■ **Exercise**
Return the line containing "Instruction: Select 武器无限耐久度 function" together with every later line up to the end of the records, exactly and with no pictures; return nothing else.

■ **Task material**
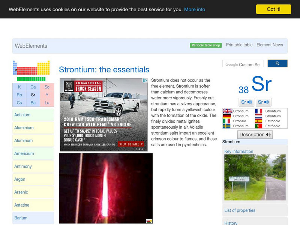The height and width of the screenshot is (225, 300).
Task: Click the Swedish flag pronunciation icon
Action: pos(228,126)
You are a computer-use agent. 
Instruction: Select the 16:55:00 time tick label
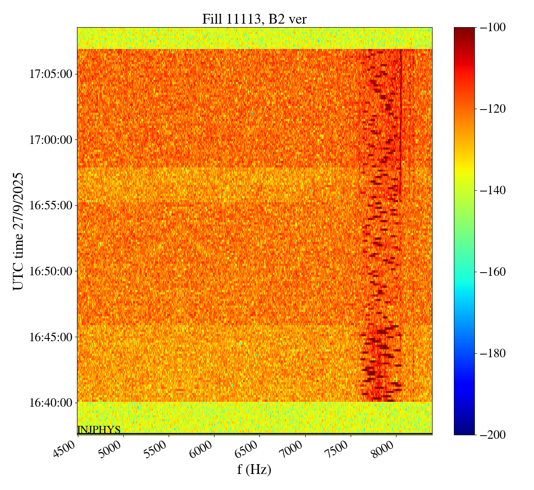pyautogui.click(x=51, y=206)
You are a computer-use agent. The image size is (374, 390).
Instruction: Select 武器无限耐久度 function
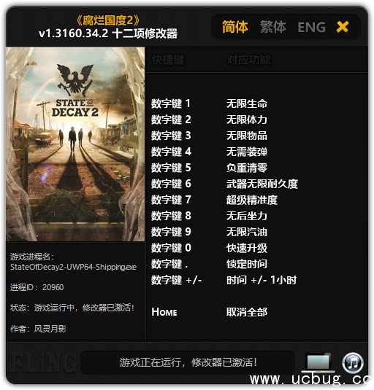[x=262, y=184]
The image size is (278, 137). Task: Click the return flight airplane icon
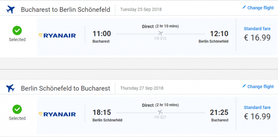click(x=10, y=88)
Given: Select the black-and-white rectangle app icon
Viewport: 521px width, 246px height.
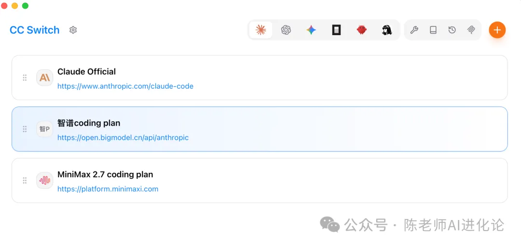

■ **Task response**
Instruction: Select 武器无限耐久度 function
[x=262, y=184]
The image size is (278, 137). Task: Click the return flight airplane icon
click(x=10, y=88)
Given: Select the black-and-white rectangle app icon
Viewport: 521px width, 246px height.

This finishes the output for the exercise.